Restate the whole listing exactly, leaving nothing out.

**EXERCISE MATERIAL**.
◆ ◆ ◆ ◆ ◆

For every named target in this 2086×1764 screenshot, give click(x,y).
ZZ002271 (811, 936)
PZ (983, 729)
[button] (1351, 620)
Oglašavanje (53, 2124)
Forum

◆ ◆ ◆ ◆ ◆

**REPLY**.
For every named target in this 2086×1764 screenshot, give click(x,y).
ZZ002271 (811, 936)
PZ (983, 729)
[button] (1351, 620)
Oglašavanje (53, 2124)
Forum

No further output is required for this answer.